FIG. 1.

SNRPN quantitative HRM analysis in control samples. The colors indicate HRM analysis in AS deletion (red), PWS UPD (dark green), and a nonduplication control sample (gray). (a) Melting peaks indicate one peak at ∼81.7°C for the AS deletion sample that has no maternal allele and one peak at ∼86.2°C for PWS UPD that has no paternal allele.

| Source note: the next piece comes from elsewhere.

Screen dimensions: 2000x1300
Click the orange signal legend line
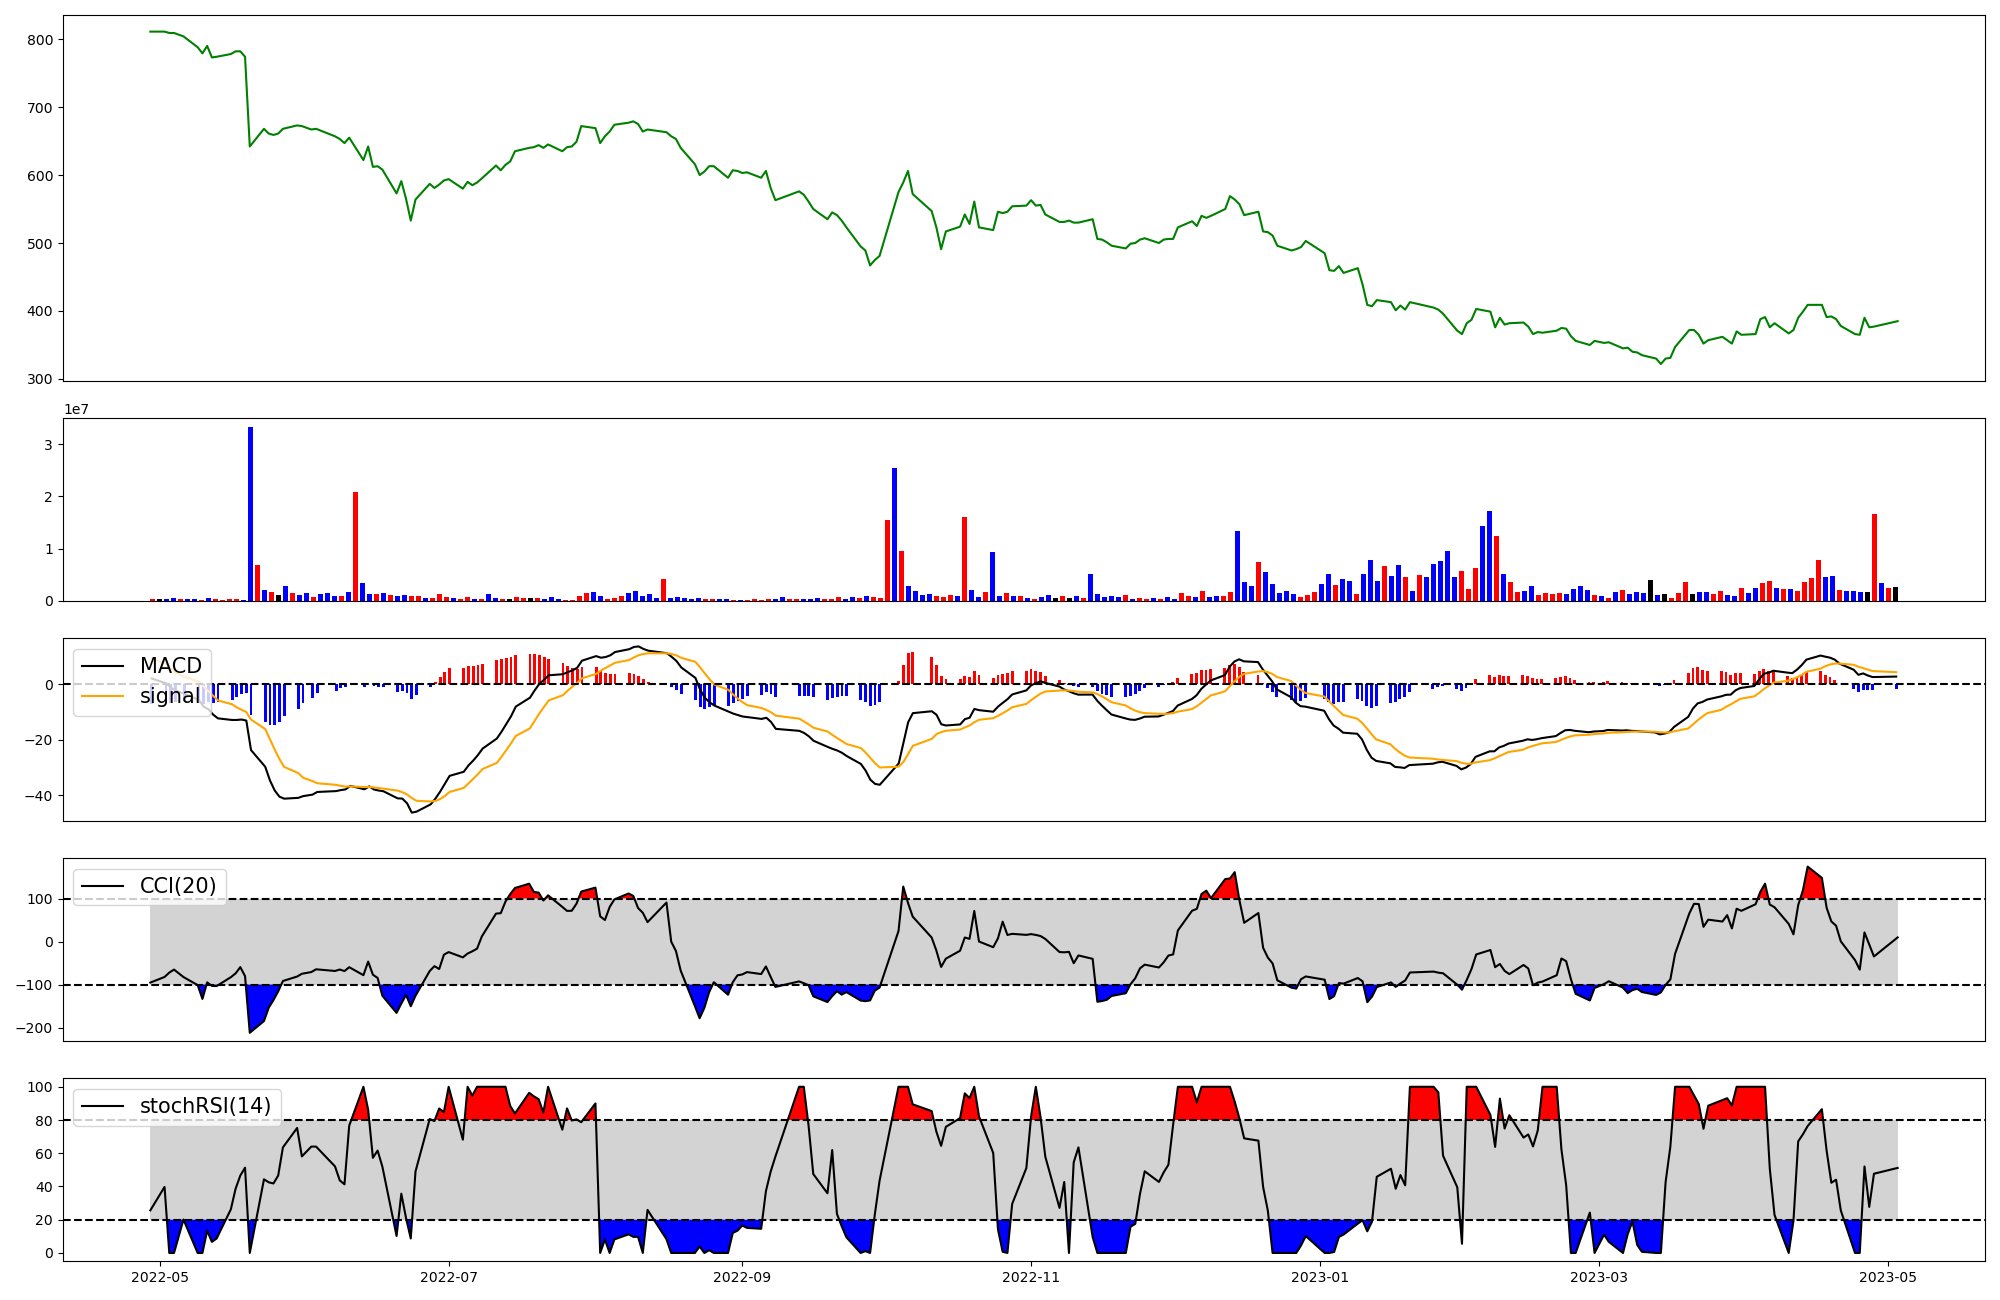[102, 696]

The normal control shows two peaks of approximate equal intensity at ∼81.7°C for the paternal allele and ∼86.2°C for the maternal allele. (b) The normalized melting profiles indicate that 100% of the relative signal intensity comes from the ∼81.7°C melting curve in the AS deletion sample, while 100% of the signal comes from the ∼86.2°C melting curve in the PWS UPD. A blue line drawn from the midpoint between the two melt curves in the nonduplication control sample indicates that ∼52% of the signal comes from the paternal melting curve (∼86.2°C) and 48% of the signal comes from the maternal melting curve (∼81.7°C). (c) A quantitative HRM analysis of multiple nonduplication control samples is shown, and although some variation in profiles could be detected, there was a very tight range of relative signal intensity in 15 nonduplication control samples between 52% and 60% (blue arrows). The individual melting curves ranged between 80.5°C and 82.3°C (average 81.4°C) for the paternal allele and 85°C–87°C (average 86°C) for the maternal allele. These values essentially match the peak intensity melt temperatures observed in (a) for the control. HRM, high-resolution melting; PWS/AS, Prader-Willi/Angelman syndrome; UPD, uniparental disomy.